Ohio Gov. Mike DeWine has said that Biden won over Trump, for whom DeWine served as Ohio co-chair. But on Monday the governor was willing to go no further.
“I learned long ago not to focus on whether other people are carrying out their duties. The question for me is am I carrying out my duties,” DeWine said in an interview with the Capital Journal. “I’ve made it very clear that first of all, the president has every right to go into court. The courts are open and the courts are the best adjudicator of facts.”
Trump’s lawyers have filed dozens of legal actions, but the courts have rebuffed him at almost every turn. Most recently, the U.S. Supreme Court on Tuesday refused a request by Pennsylvania Republicans to overturn election results there.
DeWine became one of the early GOP elected officials to acknowledge that Trump didn’t have a viable path to the presidency, when on Nov. 15 he told CNN “It’s clear that, certainly, based on what we know now, that Joe Biden is the president-elect.”
DeWine reiterated that statement on Tuesday. “That was just a statement of fact,” he said.
But what DeWine’s Nov. 15 statement got him might explain why so many of his Republican colleagues are reluctant to say that Biden won the election.
“Who will be running for Governor of the Great State of Ohio?” Trump said in a tweet the following day. “Will be hotly contested!”
https://twitter.com/realDonaldTrump/status/1328349382023000064?ref_src=twsrc%5Etfw%7Ctwcamp%5Etweetembed%7Ctwterm%5E1328349382023000064%7Ctwgr%5E%7Ctwcon%5Es1_&ref_url=https%3A%2F%2Fwww.dispatch.com%2Fstory%2Fnews%2Fpolitics%2Felections%2F2020%2F11%2F16%2Ftrump-hints-primary-challenge-dewine-tweet%2F6309631002%2F
As he’s racked up a string of losses in the courts, Trump has engaged in behavior that many find troubling.
He’s contacted Republican state and local officials in Michigan, Georgia, Pennsylvania and Arizona, in some cases pressuring them to throw out legally cast votes and publicly attacking them when they refused.
Worse, perhaps, is that Trump and his attorneys have been propounding false conspiracy theories claiming that Democrats somehow stole the presidential election without not bothering to steal votes down-ballot.
The continued claims, many of which Trump was making even before the election, appear to have had an effect. Multiple polls show that most Republicans don’t trust that Biden won the election. That means, presumably, that at least some won’t view him as a legitimate president.
Many pundits and other observers have called on senior Republicans to speak out against Trump’s conduct for fear that it will weaken our democracy.
But DeWine wouldn’t go there when asked to on Tuesday.
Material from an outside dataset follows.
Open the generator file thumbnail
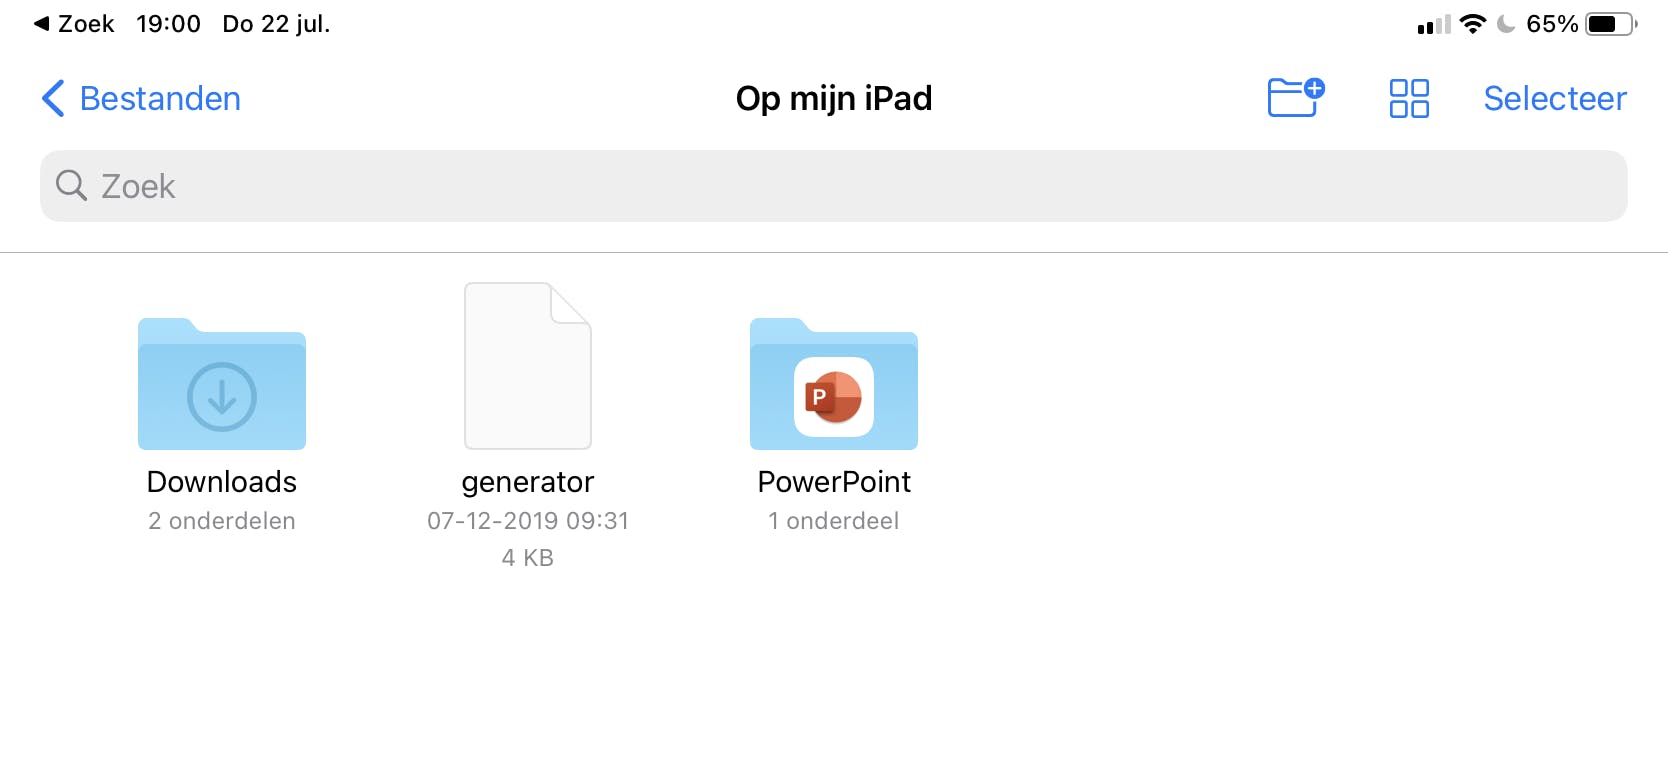 (528, 366)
“I’ve made it very, very clear what I said. Joe Biden is the president-elect. The president has every right to go into court,” he said.
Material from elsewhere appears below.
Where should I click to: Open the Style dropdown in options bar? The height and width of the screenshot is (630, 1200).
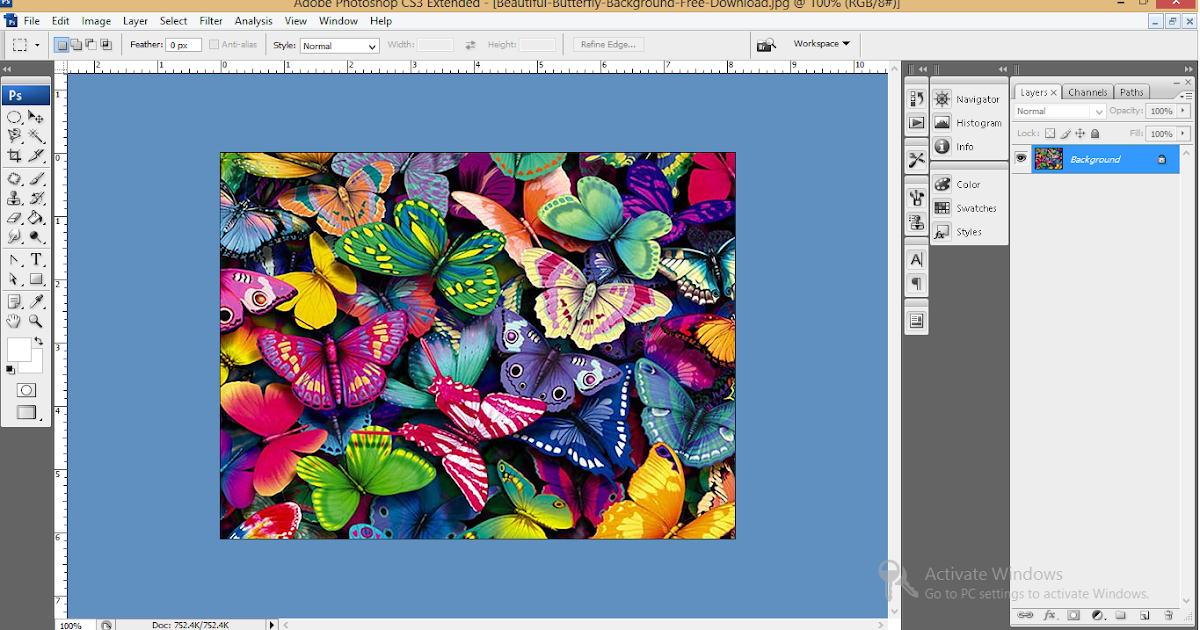pos(339,44)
“The president can say whatever he wants to, but the system is working,” DeWine added. “There’s no indication that the system is not working. And I think that it’s important — and I feel very strongly about this — I think it’s important that people have faith in the system. Ever be vigilant, but have faith in the system: the judicial system, the court system and the election system. And everything that we have seen so far would show that both are working.”